◆ **Extrait à lire**
Titre Original : Almuric
Collection : Fantastique - SF - Aventure n° 174
Date de Parution : Juin 1986
Traducteur : François Truchaud
Nombre de pages : 152
Couverture : Jean-Michel Nicollet
Sommaire du livre :
Je suis un étranger ici-bas, Introduction par François TRUCHAUD
Préface du livre :
Je suis un étranger ici-bas
« Adieu, soleil ! s’écria le capitaine Nemo.
Disparais, astre radieux ! »
28 juin 1986.
« Il me suffit de vivre intensément (…) Je vis, je brûle de l’ardeur de vivre, j’aime, je tue et je suis satisfait », déclarait Conan à Bêlit, la reine de la Côte Noire (in Conan le Cimmérien) en précisant : « je laisse aux érudits, prêtres et philosophes le soin de méditer sur les questions de la réalité et de l’illusion ». Cette philosophie existentielle, tous les personnages de Howard la partagent, et Esau Cairn, devenu « Main de Fer » sur Almuric, ne fait pas exception à la règle. Bien plus, il la proclame à maintes reprises, la crie avec rage et défi, porte-parole privilégié de Howard qui contemple le monde une dernière fois avant de le quitter définitivement.

◆ **Consignes de l'exercice**
Prolongez la préface d'Almuric reproduite ci-dessus en enchaînant directement après sa dernière phrase.

◆ **Matériel de travail**
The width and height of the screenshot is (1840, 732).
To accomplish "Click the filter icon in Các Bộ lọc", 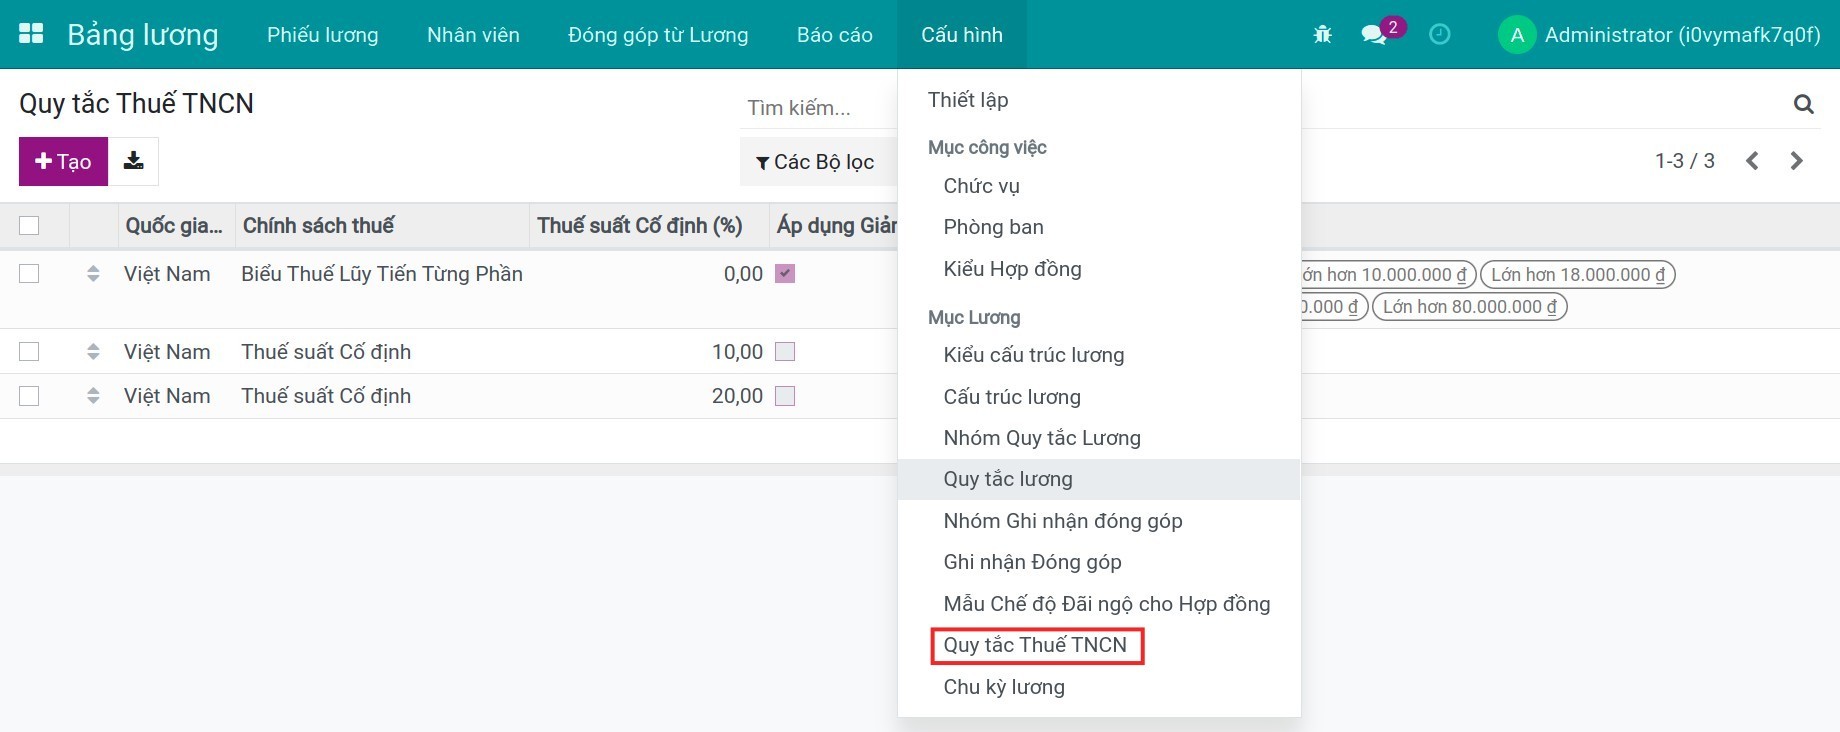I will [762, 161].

◆ **Résultat de la tâche**
Almuric est l’un des trois romans écrits par Howard, avec Conan le Conquérant et Shalizahr la Mystérieuse (in El Borak le Magnifique), si l’on excepte son roman autobiographique de 54 000 mots, Post Oaks and Sand Roughs, toujours inédit aux Etats-Unis. Il fut écrit en 1936, à la même époque que la nouvelle Nekht Semerkeht (in Le chien de la mort) et, de la même façon exemplaire, nous révèle les préoccupations de « Two-Gun Bob » durant les derniers mois de sa vie. Ce roman fut retrouvé parmi les papiers de REH, après sa mort, sous la forme d’un premier jet complet et d’une seconde version remaniée mais inachevée. Il fut publié dans Weird Tales en serial, dans les numéros de mai, juin-juillet et août 1939. Tout donne lieu de croire que les dernière lignes, le « happy-end », furent ajoutées ou récrites, par Otis Kline, l’agent littéraire de Howard, ou par Farnsworth Wright, le rédacteur en chef de Weird Tales, comme nous le verrons.
Avec ce 25e REHi chez NéO, c’est le retour en force de l’heroic fantasy, mais aussi une étonnante profession de foi et un véritable testament littéraire. Howard s’inspire directement du John Carter de Burroughs et de ses aventures sur la planète Mars, mais fait œuvre originale, comme à on habitude. Notons qu’Andre Norton lut très certainement Almuric et qu’elle fut favorablement impressionnée, puisque le début de son cycle Witchworld est quasiment identique et reflète le même état d’esprit. Précisons enfin que nous devons la carte d’Almuric à Javier Martin Lalanda, correspondant ibérique (habitant la ville de Zamora !) et grand admirateur du Texan. Qu’il en soit ici remercié !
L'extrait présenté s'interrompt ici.